# PROVIDED ENTRIES:
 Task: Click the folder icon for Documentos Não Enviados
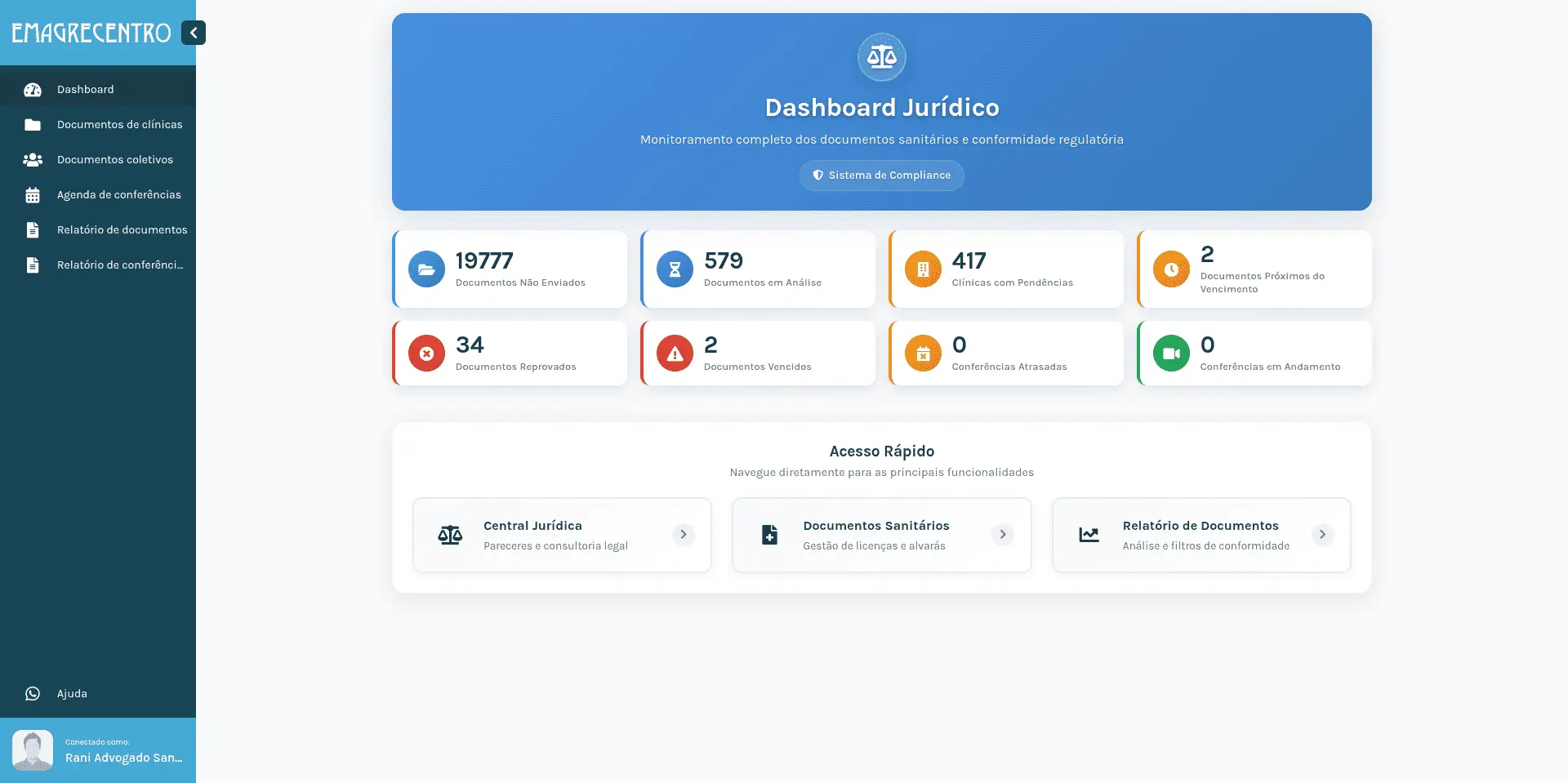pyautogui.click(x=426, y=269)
* * *
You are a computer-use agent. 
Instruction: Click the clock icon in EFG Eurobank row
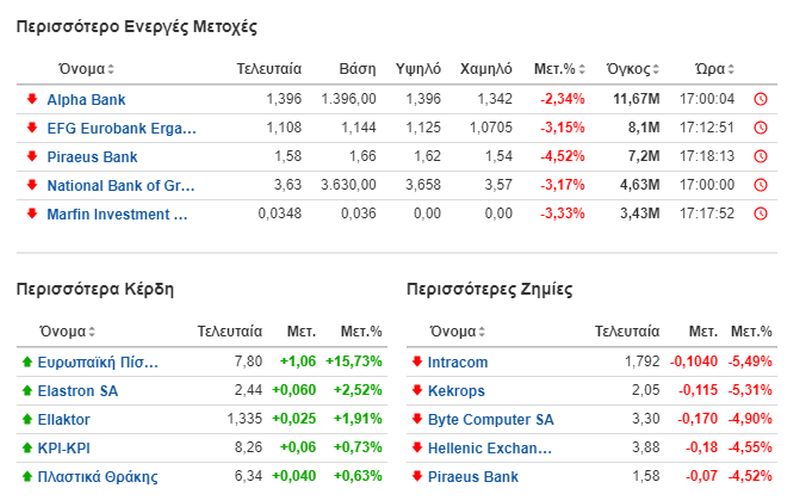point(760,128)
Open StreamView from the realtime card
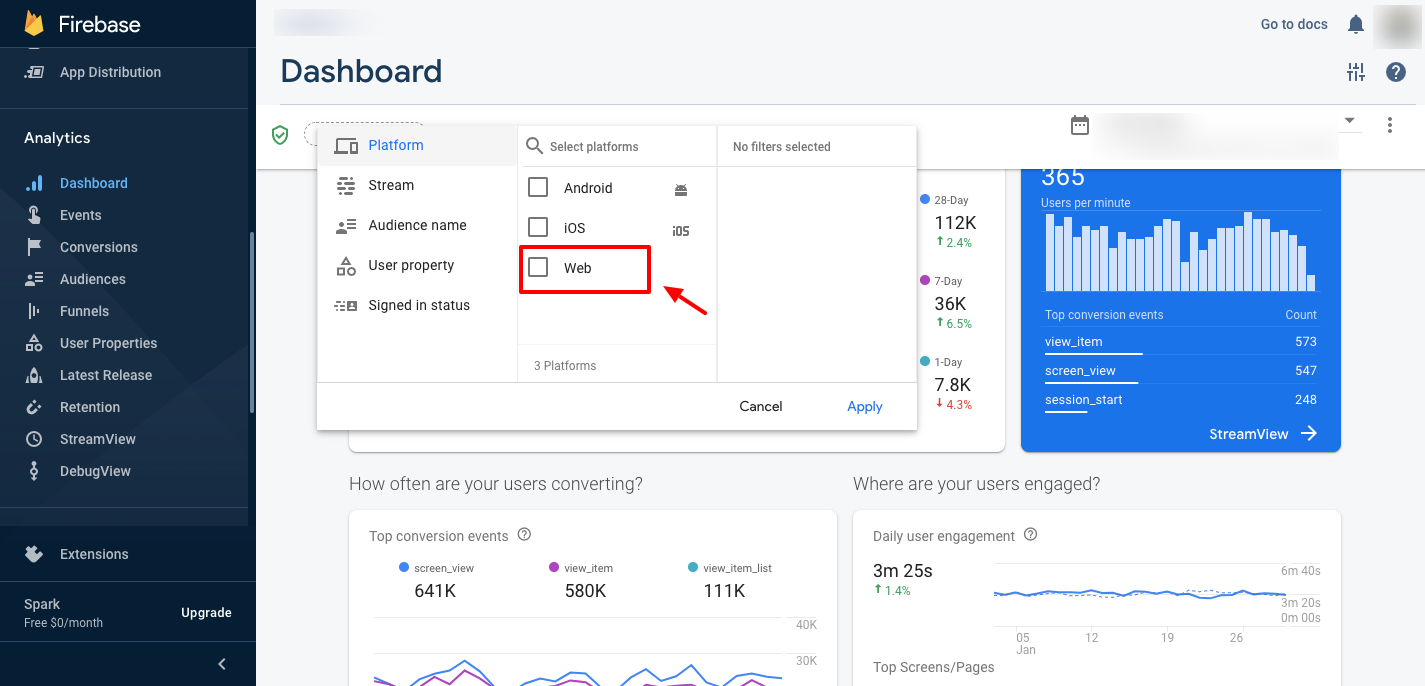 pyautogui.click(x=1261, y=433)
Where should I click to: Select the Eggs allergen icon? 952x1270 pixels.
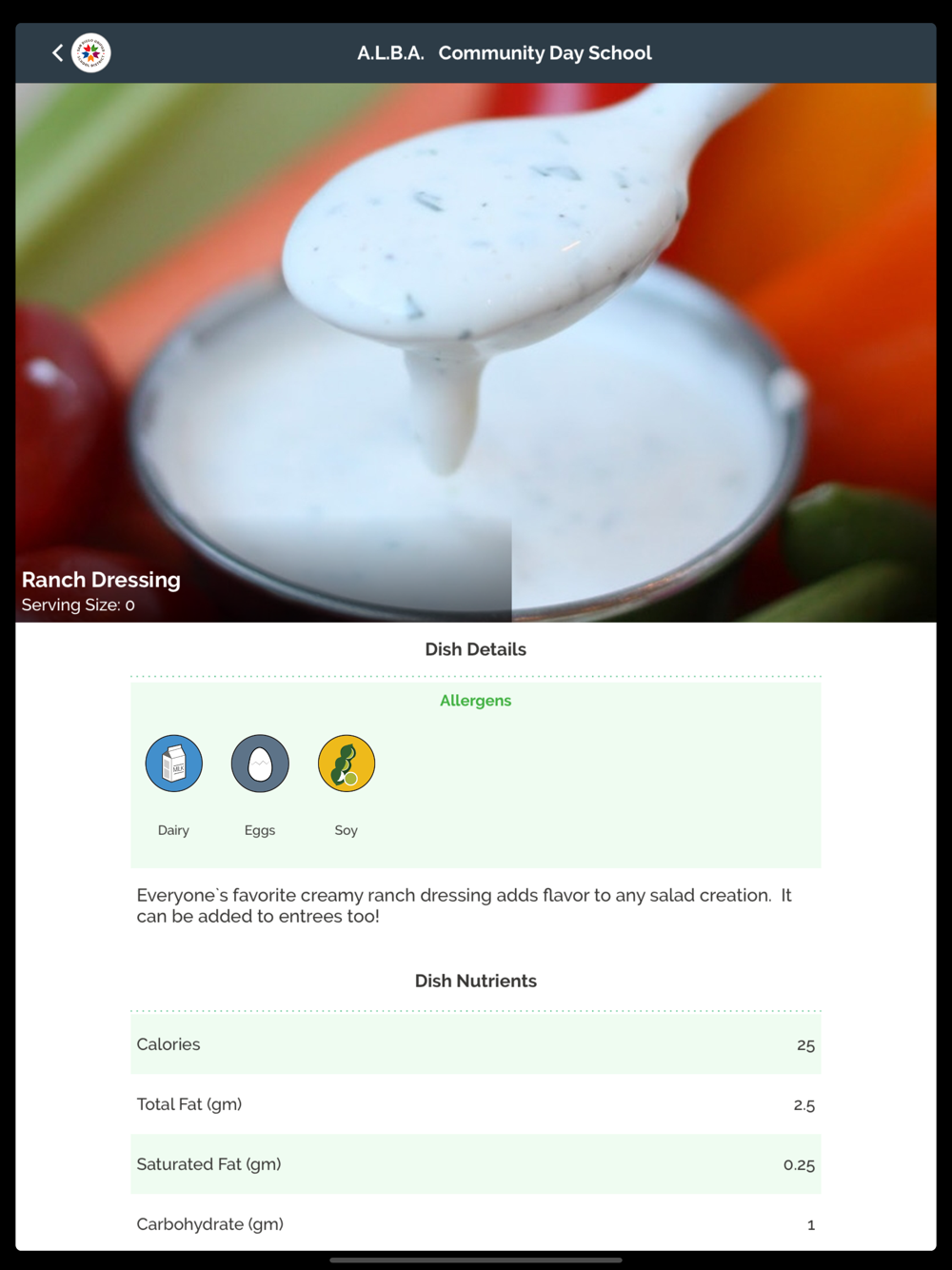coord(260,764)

# INSTRUCTION:
Multiply each coordinate in the answers by 1.4 and round to whole numbers, with halves rounding up. Start at the line that contains "Where should I" and stop after the line that contains "coord(260,764)", then write out only those lines, requests included, with the pictures left out.

# REPLY TO THE EXERCISE:
Where should I click to: Select the Eggs allergen icon? 952x1270 pixels.
coord(364,1070)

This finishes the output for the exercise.